The people who worry me aren't the ones building agents and acknowledging the risks. They're the ones building agents and claiming the risks are handled. "We have guardrails." "We do red teaming." "We use RLHF." These are real practices that provide real value. They are not solutions. They are mitigations applied to a problem that doesn't have a solution yet.
If your security strategy for AI agents is "trust the model provider's safety team," you've outsourced your most critical infrastructure to an organization structurally incentivized to find the balance point between "safe enough to ship" and "capable enough to sell." Their red teams are good. Their safety researchers are brilliant. That balance point may not be the one you'd choose for your own systems.
The architectural direction is becoming visible, even if the destination isn't:
The perimeter model is giving way to blast radius thinking. Agents are inside the trust boundary. External content is inside it. The productive question isn't "how do I keep threats out?" It's "when a component is compromised, what can it reach?" Air-gap AI systems from corporate infrastructure. Don't share credentials across trust domains. Assume every agent is one prompt injection away from acting against your interests, and architect so that a compromised agent's blast radius is survivable.
Walls are giving way to immune responses. Canaries. Behavioral baselines. Automated containment. Machine-speed detection and response. The security architecture needs to operate at the same speed as the systems it's protecting and the threats it's defending against. If a human needs to be in the loop for threat response, the race is already lost.
Certainty is giving way to managed uncertainty. Security engineering has always been about reducing uncertainty to manageable levels. Formal verification. Exhaustive testing. Compliance frameworks that promise completeness. With non-deterministic agentic systems, some residual uncertainty is irreducible. Not a temporary gap in tooling. Not something the next model version will fix. A property of the system itself. Architecture needs to be robust to this uncertainty, not built on the assumption it will be resolved.

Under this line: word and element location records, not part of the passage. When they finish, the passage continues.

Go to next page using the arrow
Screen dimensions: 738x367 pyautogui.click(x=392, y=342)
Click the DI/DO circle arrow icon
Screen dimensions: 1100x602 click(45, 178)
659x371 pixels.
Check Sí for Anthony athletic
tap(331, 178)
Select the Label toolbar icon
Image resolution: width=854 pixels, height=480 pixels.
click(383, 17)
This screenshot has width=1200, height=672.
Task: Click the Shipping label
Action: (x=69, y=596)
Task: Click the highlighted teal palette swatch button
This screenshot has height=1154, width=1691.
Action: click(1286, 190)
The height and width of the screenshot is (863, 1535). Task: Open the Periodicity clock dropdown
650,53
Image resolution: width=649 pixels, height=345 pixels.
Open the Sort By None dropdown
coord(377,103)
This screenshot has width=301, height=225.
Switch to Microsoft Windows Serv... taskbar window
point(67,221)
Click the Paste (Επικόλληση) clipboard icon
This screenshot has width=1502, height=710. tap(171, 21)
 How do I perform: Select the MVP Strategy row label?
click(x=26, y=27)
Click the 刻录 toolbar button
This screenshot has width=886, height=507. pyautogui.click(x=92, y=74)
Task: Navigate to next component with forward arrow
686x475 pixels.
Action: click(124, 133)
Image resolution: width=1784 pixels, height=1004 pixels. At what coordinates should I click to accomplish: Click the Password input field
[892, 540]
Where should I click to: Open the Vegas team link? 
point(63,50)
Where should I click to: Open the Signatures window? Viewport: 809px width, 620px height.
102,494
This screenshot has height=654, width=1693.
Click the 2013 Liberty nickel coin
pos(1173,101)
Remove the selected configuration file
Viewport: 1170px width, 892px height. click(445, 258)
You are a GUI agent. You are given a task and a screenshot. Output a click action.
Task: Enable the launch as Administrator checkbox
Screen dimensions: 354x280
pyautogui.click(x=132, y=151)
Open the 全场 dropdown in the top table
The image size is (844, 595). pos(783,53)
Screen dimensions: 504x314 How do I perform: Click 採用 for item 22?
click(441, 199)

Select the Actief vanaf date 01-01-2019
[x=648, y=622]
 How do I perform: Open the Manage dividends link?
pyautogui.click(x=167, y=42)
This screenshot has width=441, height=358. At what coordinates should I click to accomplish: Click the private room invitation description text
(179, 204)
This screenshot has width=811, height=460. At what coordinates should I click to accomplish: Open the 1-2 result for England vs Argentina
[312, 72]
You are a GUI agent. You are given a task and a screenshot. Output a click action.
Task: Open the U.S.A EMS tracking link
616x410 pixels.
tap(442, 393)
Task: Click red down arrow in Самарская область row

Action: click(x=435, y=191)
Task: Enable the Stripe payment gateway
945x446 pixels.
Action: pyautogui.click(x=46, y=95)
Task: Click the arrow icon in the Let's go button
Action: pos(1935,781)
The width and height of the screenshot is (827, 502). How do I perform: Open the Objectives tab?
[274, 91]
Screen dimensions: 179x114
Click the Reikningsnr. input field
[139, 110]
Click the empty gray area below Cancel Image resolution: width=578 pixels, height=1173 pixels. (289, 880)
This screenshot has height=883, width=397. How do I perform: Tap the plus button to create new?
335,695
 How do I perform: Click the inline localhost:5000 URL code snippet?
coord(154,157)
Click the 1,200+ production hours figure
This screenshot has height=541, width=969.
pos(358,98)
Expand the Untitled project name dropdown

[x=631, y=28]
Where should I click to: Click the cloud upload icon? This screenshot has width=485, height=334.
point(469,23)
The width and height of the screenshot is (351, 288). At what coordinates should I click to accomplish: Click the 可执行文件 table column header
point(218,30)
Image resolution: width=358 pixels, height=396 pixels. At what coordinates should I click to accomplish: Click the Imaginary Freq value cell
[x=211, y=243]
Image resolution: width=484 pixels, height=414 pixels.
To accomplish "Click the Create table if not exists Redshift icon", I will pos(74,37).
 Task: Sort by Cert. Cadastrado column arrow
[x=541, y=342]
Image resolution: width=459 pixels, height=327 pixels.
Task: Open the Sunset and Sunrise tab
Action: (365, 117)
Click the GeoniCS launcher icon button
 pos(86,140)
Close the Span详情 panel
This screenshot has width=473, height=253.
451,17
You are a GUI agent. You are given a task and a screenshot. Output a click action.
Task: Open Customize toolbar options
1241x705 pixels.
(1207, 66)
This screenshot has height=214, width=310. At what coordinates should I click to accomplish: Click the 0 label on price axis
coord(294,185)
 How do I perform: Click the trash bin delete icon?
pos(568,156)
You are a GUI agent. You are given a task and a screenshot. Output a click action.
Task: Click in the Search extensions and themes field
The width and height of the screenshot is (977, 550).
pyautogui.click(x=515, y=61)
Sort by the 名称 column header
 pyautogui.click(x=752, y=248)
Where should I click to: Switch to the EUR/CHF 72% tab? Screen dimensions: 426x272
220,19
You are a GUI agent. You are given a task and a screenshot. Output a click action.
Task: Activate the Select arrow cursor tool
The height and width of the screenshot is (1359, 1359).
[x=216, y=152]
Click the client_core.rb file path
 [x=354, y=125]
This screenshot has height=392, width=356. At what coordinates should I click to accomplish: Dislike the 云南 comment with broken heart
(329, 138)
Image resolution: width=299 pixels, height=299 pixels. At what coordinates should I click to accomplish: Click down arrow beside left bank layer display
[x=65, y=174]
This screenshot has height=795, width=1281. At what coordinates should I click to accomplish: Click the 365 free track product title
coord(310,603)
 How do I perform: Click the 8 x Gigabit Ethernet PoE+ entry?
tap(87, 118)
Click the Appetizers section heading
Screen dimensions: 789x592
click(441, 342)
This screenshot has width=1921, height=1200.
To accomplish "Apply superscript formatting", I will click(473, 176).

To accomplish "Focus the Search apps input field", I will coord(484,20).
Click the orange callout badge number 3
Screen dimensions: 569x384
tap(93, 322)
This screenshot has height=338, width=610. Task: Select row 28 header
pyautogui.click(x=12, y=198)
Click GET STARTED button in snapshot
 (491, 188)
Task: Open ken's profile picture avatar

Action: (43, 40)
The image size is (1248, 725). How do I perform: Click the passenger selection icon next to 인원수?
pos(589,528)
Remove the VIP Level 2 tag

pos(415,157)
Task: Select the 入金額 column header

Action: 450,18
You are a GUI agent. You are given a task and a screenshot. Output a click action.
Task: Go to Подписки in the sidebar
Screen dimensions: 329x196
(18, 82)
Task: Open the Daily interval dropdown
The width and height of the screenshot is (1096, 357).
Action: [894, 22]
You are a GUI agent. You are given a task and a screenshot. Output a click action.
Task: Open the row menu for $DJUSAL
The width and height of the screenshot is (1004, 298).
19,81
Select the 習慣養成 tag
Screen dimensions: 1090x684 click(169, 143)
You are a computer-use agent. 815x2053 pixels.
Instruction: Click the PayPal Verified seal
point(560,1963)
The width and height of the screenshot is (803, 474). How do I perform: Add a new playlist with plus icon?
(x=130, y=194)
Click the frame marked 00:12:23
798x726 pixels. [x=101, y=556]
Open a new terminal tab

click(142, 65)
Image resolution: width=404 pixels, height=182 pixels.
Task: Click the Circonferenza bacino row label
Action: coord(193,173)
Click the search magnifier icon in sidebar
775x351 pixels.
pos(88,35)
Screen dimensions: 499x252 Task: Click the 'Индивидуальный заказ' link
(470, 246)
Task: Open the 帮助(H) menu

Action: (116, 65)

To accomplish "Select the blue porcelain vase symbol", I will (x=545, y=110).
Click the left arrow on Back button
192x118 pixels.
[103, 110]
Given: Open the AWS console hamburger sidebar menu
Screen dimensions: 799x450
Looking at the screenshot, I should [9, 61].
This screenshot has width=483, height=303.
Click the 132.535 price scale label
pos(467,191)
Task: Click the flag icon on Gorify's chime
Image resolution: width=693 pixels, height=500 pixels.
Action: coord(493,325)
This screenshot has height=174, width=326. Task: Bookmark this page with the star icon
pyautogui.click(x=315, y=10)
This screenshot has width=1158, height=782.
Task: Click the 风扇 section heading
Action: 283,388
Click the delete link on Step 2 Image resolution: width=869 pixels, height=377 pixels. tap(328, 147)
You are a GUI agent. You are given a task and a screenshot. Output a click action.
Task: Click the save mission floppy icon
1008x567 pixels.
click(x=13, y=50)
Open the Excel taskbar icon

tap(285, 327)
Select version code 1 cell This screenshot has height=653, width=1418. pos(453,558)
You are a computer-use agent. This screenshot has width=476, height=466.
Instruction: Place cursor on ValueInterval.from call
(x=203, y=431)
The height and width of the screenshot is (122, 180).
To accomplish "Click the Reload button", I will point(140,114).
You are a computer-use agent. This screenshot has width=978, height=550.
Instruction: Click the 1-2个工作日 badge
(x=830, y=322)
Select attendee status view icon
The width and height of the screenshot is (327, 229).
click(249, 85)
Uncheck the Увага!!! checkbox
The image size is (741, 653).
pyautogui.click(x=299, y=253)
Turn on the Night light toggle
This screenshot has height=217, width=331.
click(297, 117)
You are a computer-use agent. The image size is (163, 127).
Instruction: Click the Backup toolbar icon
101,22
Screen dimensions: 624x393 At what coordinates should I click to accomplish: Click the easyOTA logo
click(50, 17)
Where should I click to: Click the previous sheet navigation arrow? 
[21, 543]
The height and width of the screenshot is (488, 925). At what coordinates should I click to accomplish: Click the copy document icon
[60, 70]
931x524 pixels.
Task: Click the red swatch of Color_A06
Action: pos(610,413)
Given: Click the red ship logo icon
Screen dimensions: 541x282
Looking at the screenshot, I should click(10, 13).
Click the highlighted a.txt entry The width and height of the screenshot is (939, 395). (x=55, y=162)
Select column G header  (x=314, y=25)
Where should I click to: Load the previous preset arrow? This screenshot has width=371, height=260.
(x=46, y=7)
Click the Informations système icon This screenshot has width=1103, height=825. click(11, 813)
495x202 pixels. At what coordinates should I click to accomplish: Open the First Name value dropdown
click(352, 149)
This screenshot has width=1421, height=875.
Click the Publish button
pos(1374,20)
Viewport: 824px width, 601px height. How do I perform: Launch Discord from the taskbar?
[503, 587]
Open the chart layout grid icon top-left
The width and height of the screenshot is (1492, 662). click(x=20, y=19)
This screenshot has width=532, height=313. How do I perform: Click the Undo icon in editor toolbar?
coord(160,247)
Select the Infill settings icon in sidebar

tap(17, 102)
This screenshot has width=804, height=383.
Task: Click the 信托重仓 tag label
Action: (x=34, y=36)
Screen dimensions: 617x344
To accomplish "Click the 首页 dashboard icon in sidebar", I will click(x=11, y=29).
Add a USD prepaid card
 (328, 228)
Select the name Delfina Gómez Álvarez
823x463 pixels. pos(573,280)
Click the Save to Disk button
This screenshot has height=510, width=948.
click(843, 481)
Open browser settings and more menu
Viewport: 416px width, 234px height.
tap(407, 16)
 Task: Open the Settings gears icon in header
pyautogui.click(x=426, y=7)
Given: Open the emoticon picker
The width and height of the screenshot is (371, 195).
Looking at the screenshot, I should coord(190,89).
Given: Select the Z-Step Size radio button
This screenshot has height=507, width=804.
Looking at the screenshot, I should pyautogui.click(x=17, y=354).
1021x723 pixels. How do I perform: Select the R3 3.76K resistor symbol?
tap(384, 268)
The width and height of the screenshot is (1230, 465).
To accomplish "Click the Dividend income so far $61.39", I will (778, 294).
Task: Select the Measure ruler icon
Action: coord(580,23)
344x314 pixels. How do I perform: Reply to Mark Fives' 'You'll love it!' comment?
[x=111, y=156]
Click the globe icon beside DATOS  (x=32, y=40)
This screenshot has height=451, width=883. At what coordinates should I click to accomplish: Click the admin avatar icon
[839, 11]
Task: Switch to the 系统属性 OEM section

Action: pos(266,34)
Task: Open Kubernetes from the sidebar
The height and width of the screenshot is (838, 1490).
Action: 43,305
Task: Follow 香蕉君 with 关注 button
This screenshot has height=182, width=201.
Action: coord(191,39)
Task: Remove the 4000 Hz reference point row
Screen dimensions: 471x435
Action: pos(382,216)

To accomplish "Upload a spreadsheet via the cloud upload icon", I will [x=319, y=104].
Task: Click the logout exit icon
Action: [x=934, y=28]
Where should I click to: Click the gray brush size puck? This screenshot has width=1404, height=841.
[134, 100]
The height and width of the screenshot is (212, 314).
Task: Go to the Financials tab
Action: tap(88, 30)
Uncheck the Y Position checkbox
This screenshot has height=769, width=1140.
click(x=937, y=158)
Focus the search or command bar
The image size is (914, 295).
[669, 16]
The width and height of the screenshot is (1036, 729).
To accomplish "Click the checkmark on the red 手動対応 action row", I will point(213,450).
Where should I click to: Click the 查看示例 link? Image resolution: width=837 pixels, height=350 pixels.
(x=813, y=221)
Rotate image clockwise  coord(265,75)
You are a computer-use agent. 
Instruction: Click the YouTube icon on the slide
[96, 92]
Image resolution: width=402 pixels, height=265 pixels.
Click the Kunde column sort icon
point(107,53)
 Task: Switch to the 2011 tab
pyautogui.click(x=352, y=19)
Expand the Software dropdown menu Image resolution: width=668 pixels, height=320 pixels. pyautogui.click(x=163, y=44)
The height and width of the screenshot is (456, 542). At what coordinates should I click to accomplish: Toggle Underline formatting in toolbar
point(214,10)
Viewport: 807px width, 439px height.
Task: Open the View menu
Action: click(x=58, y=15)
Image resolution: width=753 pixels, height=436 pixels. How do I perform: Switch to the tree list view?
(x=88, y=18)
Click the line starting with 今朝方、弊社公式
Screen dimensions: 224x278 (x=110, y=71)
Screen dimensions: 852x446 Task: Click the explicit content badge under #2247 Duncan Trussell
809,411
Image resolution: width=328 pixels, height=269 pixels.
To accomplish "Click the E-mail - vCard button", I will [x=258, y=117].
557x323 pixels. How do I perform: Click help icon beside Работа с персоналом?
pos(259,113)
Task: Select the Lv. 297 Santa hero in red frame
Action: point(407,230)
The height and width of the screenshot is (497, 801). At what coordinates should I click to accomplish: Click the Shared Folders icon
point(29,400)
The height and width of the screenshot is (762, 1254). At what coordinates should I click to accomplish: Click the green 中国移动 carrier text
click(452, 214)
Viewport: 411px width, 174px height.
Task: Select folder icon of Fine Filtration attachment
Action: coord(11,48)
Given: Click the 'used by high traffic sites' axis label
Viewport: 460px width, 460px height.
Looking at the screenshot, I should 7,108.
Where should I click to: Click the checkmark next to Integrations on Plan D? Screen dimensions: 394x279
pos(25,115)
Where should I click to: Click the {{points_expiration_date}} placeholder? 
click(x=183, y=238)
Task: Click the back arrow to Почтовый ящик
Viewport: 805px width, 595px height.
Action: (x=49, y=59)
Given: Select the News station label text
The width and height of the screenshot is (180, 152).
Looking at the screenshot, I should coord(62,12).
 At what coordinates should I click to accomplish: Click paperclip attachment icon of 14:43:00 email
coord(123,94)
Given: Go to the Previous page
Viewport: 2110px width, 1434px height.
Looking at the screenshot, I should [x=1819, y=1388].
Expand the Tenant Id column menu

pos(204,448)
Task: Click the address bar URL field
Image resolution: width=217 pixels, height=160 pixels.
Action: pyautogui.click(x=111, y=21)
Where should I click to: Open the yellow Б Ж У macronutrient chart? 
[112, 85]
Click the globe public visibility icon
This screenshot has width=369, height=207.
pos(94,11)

This is uncomfortable for security engineers, and it should be. The entire profession is built on the promise that with enough rigor, you can make systems trustworthy. AI agents challenge that promise. Not because the rigor is insufficient, but because the object of the rigor has changed. You're securing a system that generates novel behaviors. Some of those behaviors will be brilliant. Some will be dangerous. And you cannot know in advance which is which.
VIII.
There's a moment in the first episode of Mr. Robot where Elliot sits across from a therapist and tries to explain that the systems people trust are all running on infrastructure held together with duct tape and legacy code. That the people in charge don't understand what they're sitting on.
The therapist nods and moves on.
That's roughly where we are with AI agent security. The infrastructure is remarkable, the capability is real, and the security model is a work in progress that everyone is treating as a finished product.
The difference is that Elliot was talking about systems that followed their instructions. The systems we're building now have opinions about theirs.
The agency problem isn't a technical vulnerability with a CVE and a patch. It's a paradigm shift. The castle is gone. What we're left with is something more like a body — complex, adaptive, constantly under threat, and defended not by walls but by an immune system that never stops running.
Building that immune system is the security challenge of the next decade. And it requires accepting a deeply uncomfortable truth:
The system you're building is brilliant, useful, and not yet trustworthy. All at once. And you have to deploy it anyway.
That's the agency problem. And we're all living in it now.